A few potential limitations with respect to study measurement must also be considered. We were unable to measure variables in addition to friends’ smoking that may also account for the relationship between age at smoking initiation and later consumption, such as personality factors, exposure and sensitivity to tobacco marketing, drug or alcohol use, and family smoking. These factors and others may serve to mediate or moderate the effect of age at initiation on cigarette use in later years, and thus the current results must be interpreted with caution. Furthermore, we did not measure how much participants’ friends smoked. It may be useful in future studies to measure the level of friends’ cigarette consumption, as friends who are heavier smokers may have a greater impact on participants’ decisions to smoke. We also did not evaluate different trajectories in adolescent smoking behavior. Previous work has shown that adolescent smoking behavior may follow one of several different trajectories over time (Chassin et al. 2000; Riggs et al. 2007), and clarification of these trajectories may be useful in improving tailored interventions for adolescent smoking prevention and cessation.

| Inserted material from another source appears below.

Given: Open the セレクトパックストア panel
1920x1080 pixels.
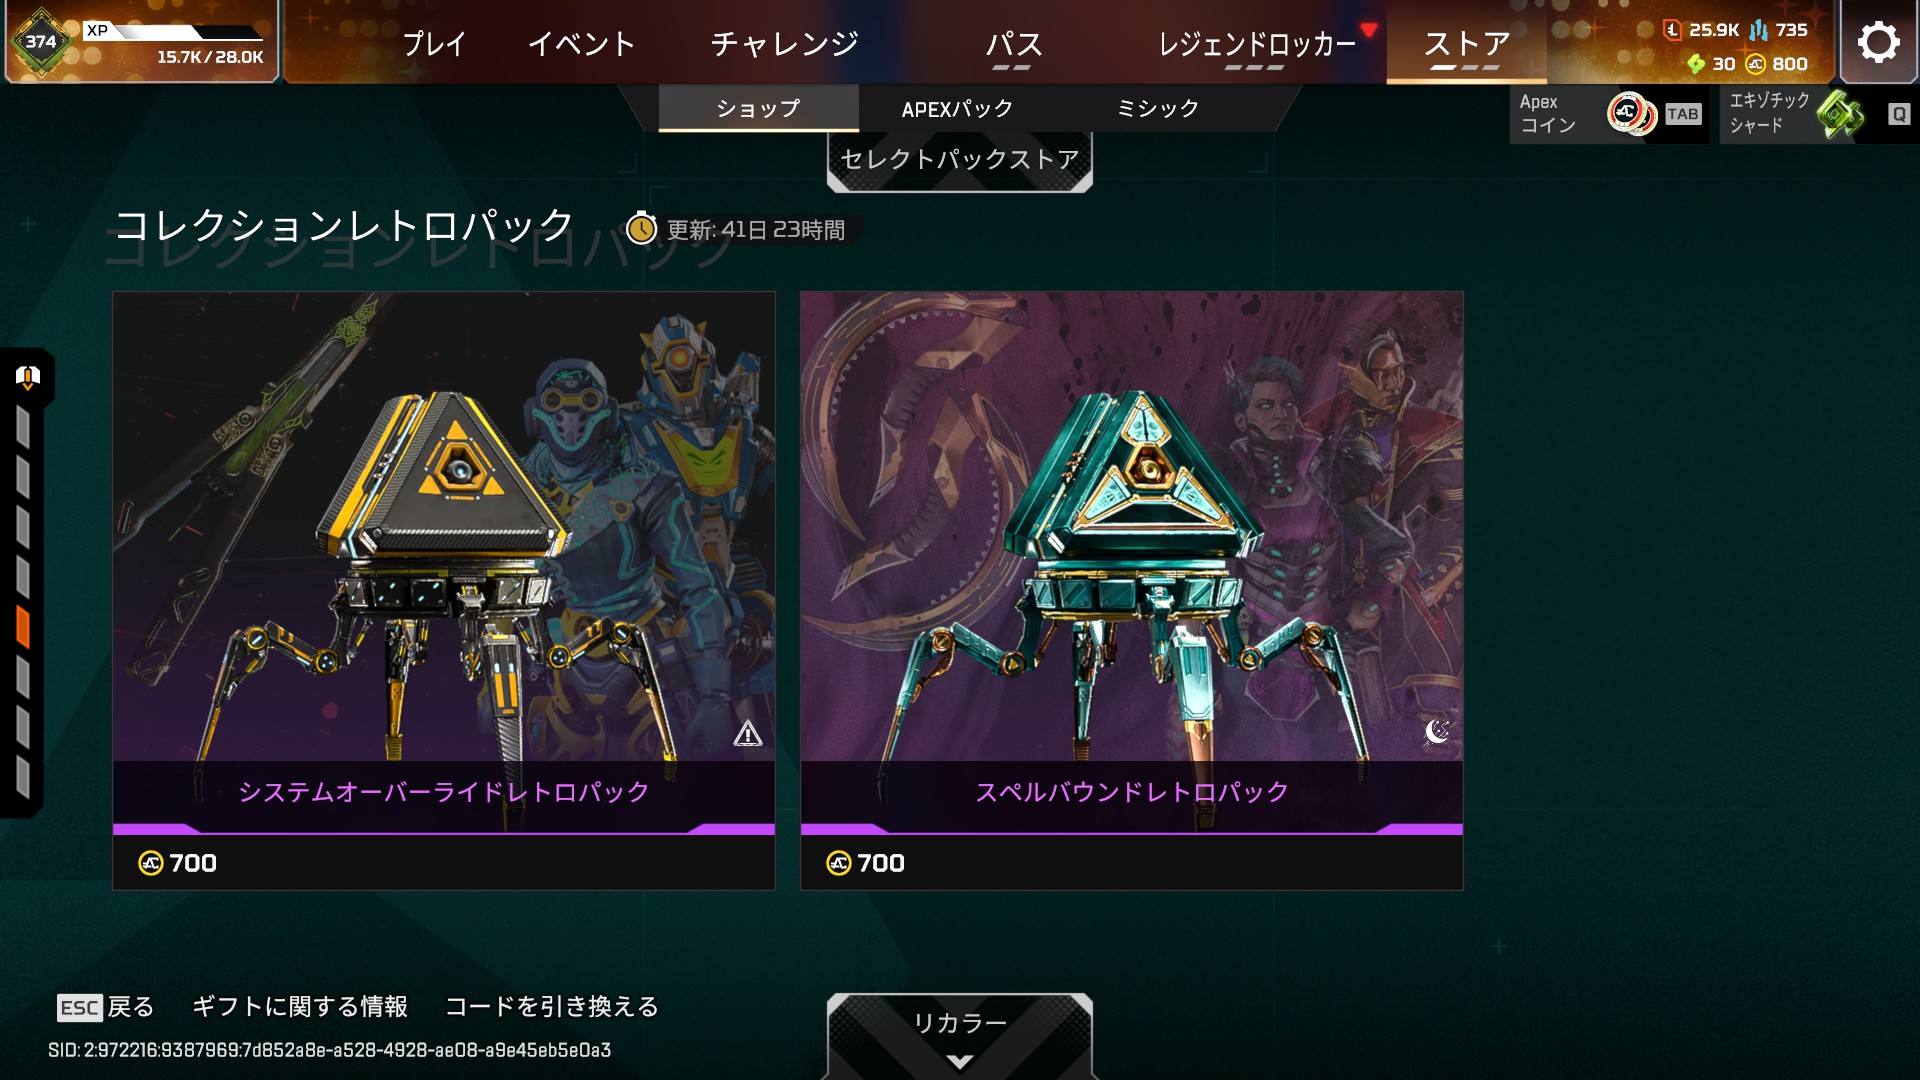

Finally, the fact that we repeatedly measured smoking behavior over time may have affected our results by introducing participant reactivity. This is an inherent risk in longitudinal research designs that was outweighed by the goal of the present study to elucidate a temporal sequence of events, which cannot be accomplished with a cross-sectional design. This design also allowed us to address other gaps in the existing literature, such as retrospective bias and lack of temporal sensitivity, by using more frequent assessments of behavior than found in previous longitudinal adolescent smoking studies. It is difficult to determine the extent to which repeated measurements may have influenced our study outcome, but spacing survey time points 6 months apart is likely to have minimized potential reactivity.
The present longitudinal study showed that, among adolescents between the ages of 14 and 17, those who start smoking cigarettes later are more likely to smoke a greater number of whole cigarettes by age 16 or 17. This finding appears to contradict the common assertion that earlier age at smoking initiation predicts heavier consumption later, but may instead highlight a period of vulnerability in adolescence where experimentation is more likely to lead to heavier smoking. Results suggest that specifically targeting prevention efforts to this age group may further reduce smoking initiation among youth, thus limiting subsequent smoking-related morbidity and mortality in adulthood.